Here's a page about how you can use wireshark to decrypt WPA2 if you capture the handshake, but you can't do it on WPA3. (Also it's not hard to force new handshakes.)
> I'm not an expert, but I looked into this stuff 7 years ago when I was broke, and I apt installed aircrack-ng from a starbucks so I could try siphoning off my neighbour's wifi, I wasn't able to. Skill Issue sure, but it wasn't as trivial as "just observing a device connecting".
Trying to get a password is a completely different thing from trying to attack someone else on the same network as you. You did not fulfill the "If you're on a WPA2 network" part of the sentence.

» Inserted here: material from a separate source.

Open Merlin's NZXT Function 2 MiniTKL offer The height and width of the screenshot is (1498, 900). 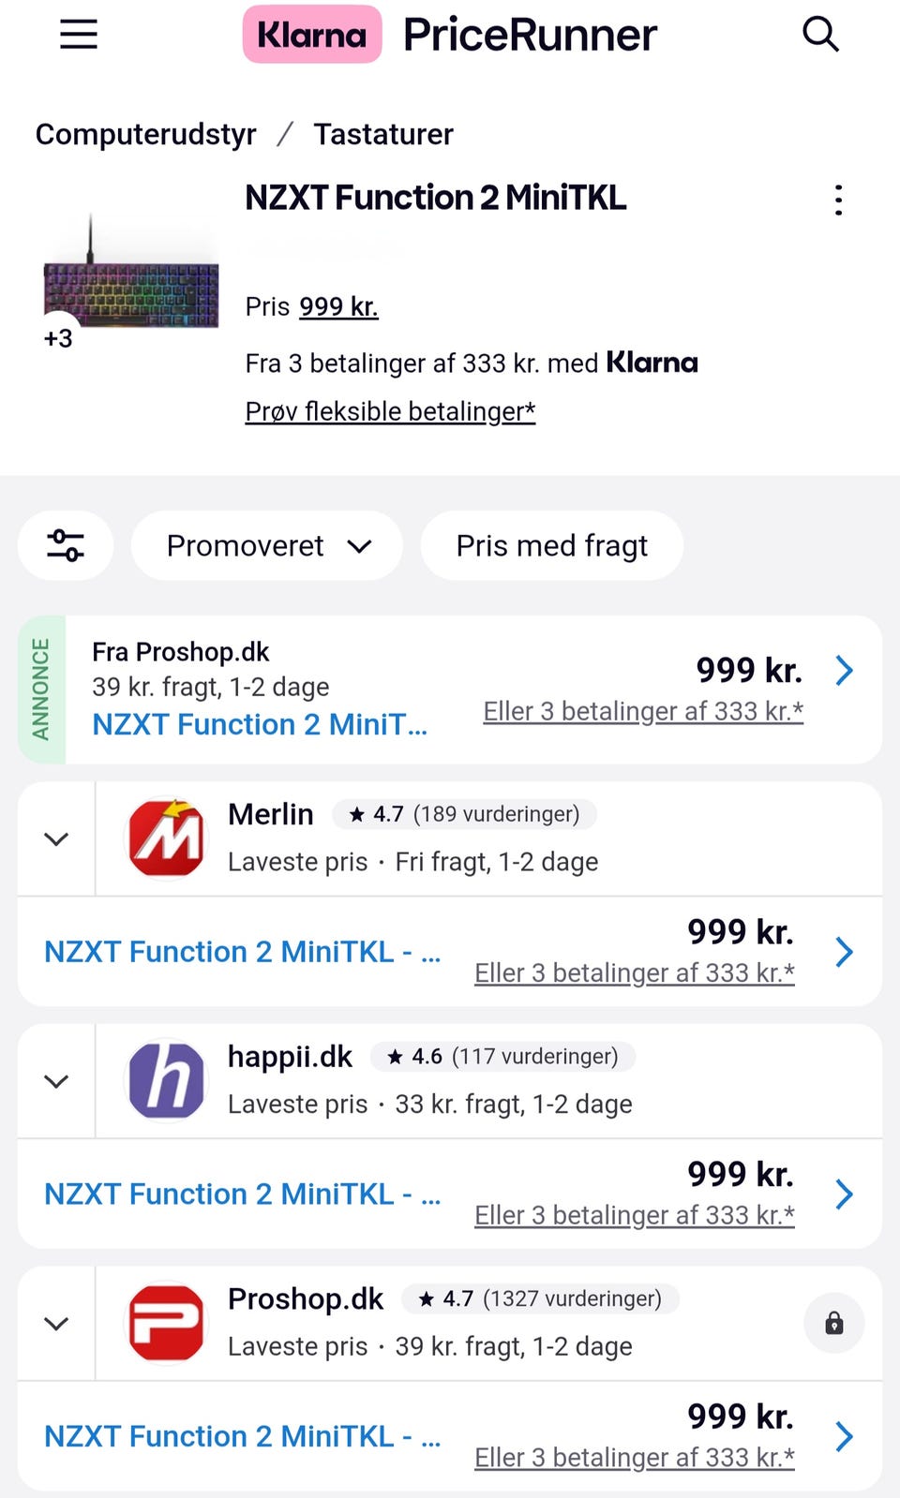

There was a password-finding attack called KRACK that came out in 2017 but it's fussy and there are ways to defend against it. And you can still brute force WPS sometimes but I guess their device didn't allow it.
> On another note, this would relate to local attackers only right? If a router has been pwned remotely, it wouldn't matter whether the last mile is a twisted pair or air.
Yes, "someone sharing the network" and "hacked router" are two different ways you could be attacked.
> If an attacker knows the WPA2 password, they can intercept traffic.
Oh yes, of course, this is not unlike the capacity of computers in my LAN being able to see my packets, for example if my roommate was a hacker, they would be able to intercept packets while on their way to the router.
Now an interesting thing I've seen in public networks like say Starbucks or McDonalds, they usually don't rely on WPA2 password default security mechanism. I'm not sure what mechanism they use, but they have me log through a browser first.
I'm not 100% sure, but I don't think splicing the cable is necessary, you can capture broadcast packets and advertise as having a local ip address and capture the packets, whether in a LAN (a residence connected to the same router as the target.) or a WAN (Reading your neighbour's packets).
At least from a blue team perspective that's what I assume can happen. The power lines outside my home have the network cables all spliced together anyways, it's not like you'd have to make a new connection.
How is any of this "medicine becoming the poison" or "schizophrenic"?